外貨準備が底を尽きルピア暴落を防ぐための通貨防衛が出来なくなる一方で、国内に流動する現金を集めるために金利だけはどんどん上がり続け、中小の銀行が次々に倒産し、銀行間の吸収合併が進みMandiri銀行(Bank Exim, Bank Dagang Negara, Bank Bumi Daya, Bank Pembangunan Indonesiaの4銀行)やPermata銀行(Bank Bali, Bank Universal, Bank Prima Express, Bank Artamedia, Bank Patriotの5銀行)が誕生しました。

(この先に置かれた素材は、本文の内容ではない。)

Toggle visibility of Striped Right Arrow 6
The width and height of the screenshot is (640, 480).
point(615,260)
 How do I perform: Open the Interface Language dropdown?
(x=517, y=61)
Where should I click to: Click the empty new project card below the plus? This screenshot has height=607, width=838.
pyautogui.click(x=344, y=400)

インドネシアの通貨危機による経済の疲弊が政治体制を崩壊させる引き金になったわけですが、国家の権威(wewenang)の最高機関がMPRからDPRに移され、実行主体の最高権力は行政が大統領、司法が最高裁判所MA(Mahkamah Agung)、立法が国民議会DPRという三権分立が確立するなど、民主化のための土台作りが行われていきますが、その過程でイスラム過激派による爆弾テロが社会問題となっていきました。

爆弾テロ 2002年~2004年(宗教的要因)

当時僕は2001年6月にジャカルタからバリ島に引っ越し、デンパサールに家とオフィスを借りて家具と雑貨の輸出の会社として独立したばかりであり、同年9月11日ジャカルタの友人とクタの日本食レストランで、ニューヨークのWTCビルに民間機が突入する映像を見た時も、何か遠い国の出来事のように感じていました。

インドネシアで最初にイスラム過激派によるテロを身近に感じたのは、2000年に発生したImam Bonjol通りのフィリピン大使公館前での爆弾テロで、当時Thamrin通りにあった会社のオフィスで窓ガラスが揺れるほどの爆発音を聞いてびっくり、500m先のMandiri銀行ビルの窓ガラスが割れていたのが印象的でした。

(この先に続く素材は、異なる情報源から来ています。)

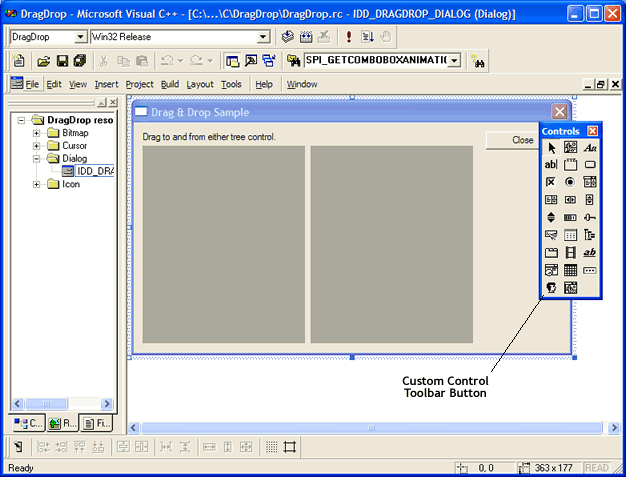Expand the Bitmap resource folder
Viewport: 626px width, 477px height.
[37, 133]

なによりも当時のバリ島にはメガワティ氏率いるPDI-Pの強力な支持基盤があり、政情不安定なインドネシアの中にあってもバリ島だけは安全で、テロも発生したことはないという安全神話がありました。

その安全神話が崩れたのが2002年、10月12日夜11時頃にドカーンという地響きとともに窓ガラスが大きく揺れ、バリ島でも珍しく地震があるもんだなと、それほど気にせず寝てしまいましたが、翌朝実家の母親からの電話で前夜の爆音がクタでの爆弾テロの音だったことを知りました。

  • 2002年10月 バリ島KutaのレストランRAJA, レギャン通りのSari club前
  • 2003年8月 ジャカルタのKuninganのJWマリオットホテル。2009年7月に2度目の爆弾テロ。
  • 2004年9月 ジャカルタのKuninganのオーストラリア大使館

バリ島への旅行を予定していたうちの両親が宿泊する予定のFour Seasons Jimbaran Bay前でも爆弾(不発)が見つかるなど、テロの恐怖がだんだん身近に迫っているのを感じ、安全神話を信じていたバリ人の間ではなおさら、非バリ人に対する排他的感情が沸き起こっているのが感じられました。

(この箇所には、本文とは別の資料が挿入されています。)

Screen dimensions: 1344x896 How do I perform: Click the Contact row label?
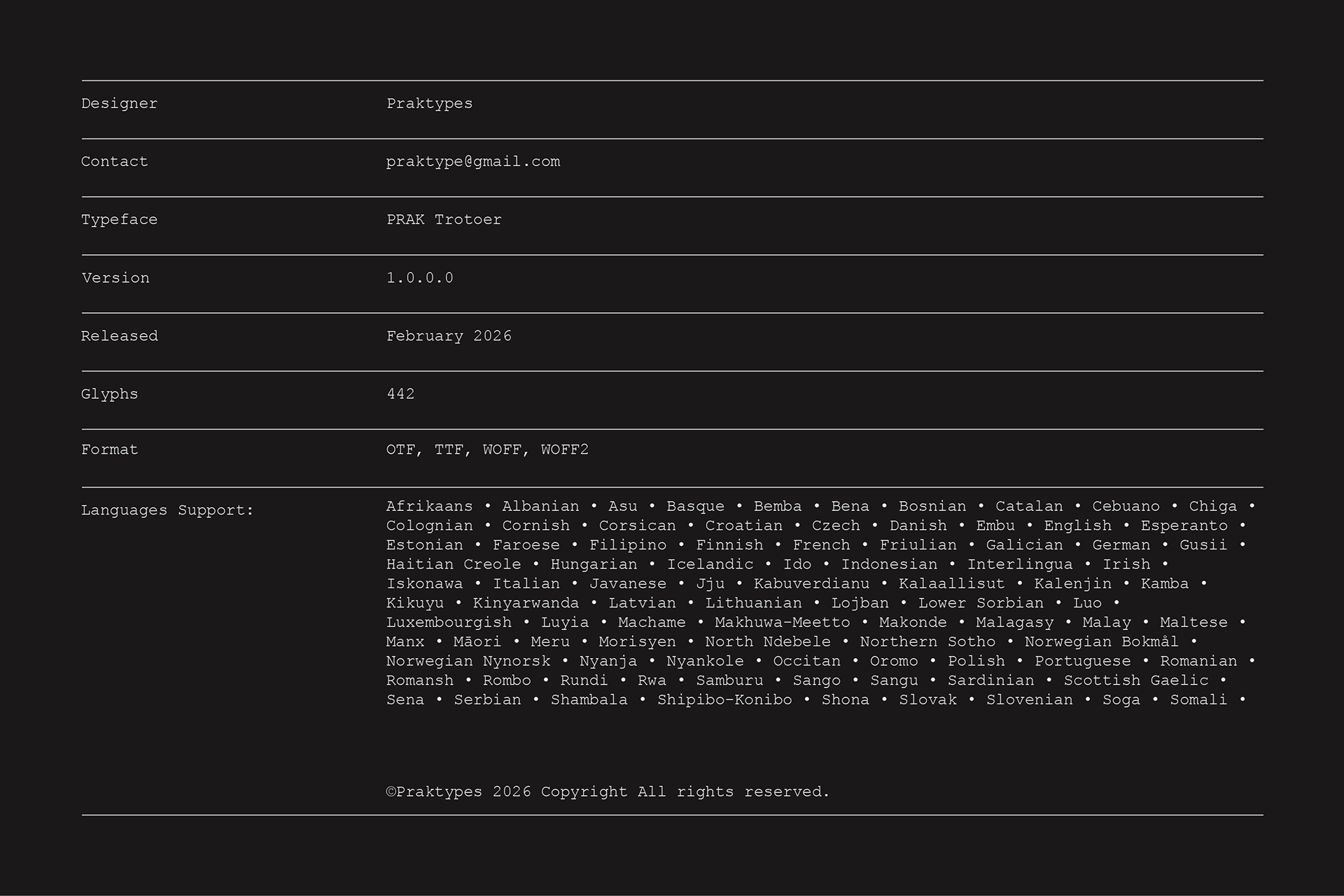pos(114,162)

クタの爆弾テロ直後のバリ島は観光客が激減し、Legian通りも閑古鳥が鳴いている状態で、ただでさえ誉め言葉として「落ち着いた雰囲気」と評されるサヌールのDanau Tamblingan通りにあった僕のブティックの売上は激減し、経営難を救うガルーダの如くやってくる欧米人のおばちゃんの爆買いに頼って細々と生き残っている状態でした。

当時は世界中でイスラム過激派によるテロが国際政治を混迷させる時代が来るとは想像もしていませんでしたが、一時的な社会的混乱は起こったとしても、民主国家に生まれ変わったインドネシア経済自体は堅調に成長していきました。

リーマンショック 2008年~(金融的要因)

2008年頃までアメリカではクレジットカードで延滞を繰り返すなど信用力の低い個人や低所得者層を対象にした高金利のサブプライムローンが急増していましたが、住宅ブームの収束とともに返済延滞が発生すると、ローンに関連した証券化商品の価格が暴落し、同年9月にはリーマン・ブラザーズ証券が破綻したことで世界的な金融危機が発生しました。

自分はリーマンショック前のオンライントレーディングブームに乗っかり、インドネシア株や投資信託(Raksa Dana)にまとまったお金を入れましたが、メイン取引の証券会社であったSarijaya証券が倒産し、口座に預けた金額が飛んで集団訴訟団に参加したり、デイトレードでMPV車一台分くらい溶かしたり、散々な目に遭いました。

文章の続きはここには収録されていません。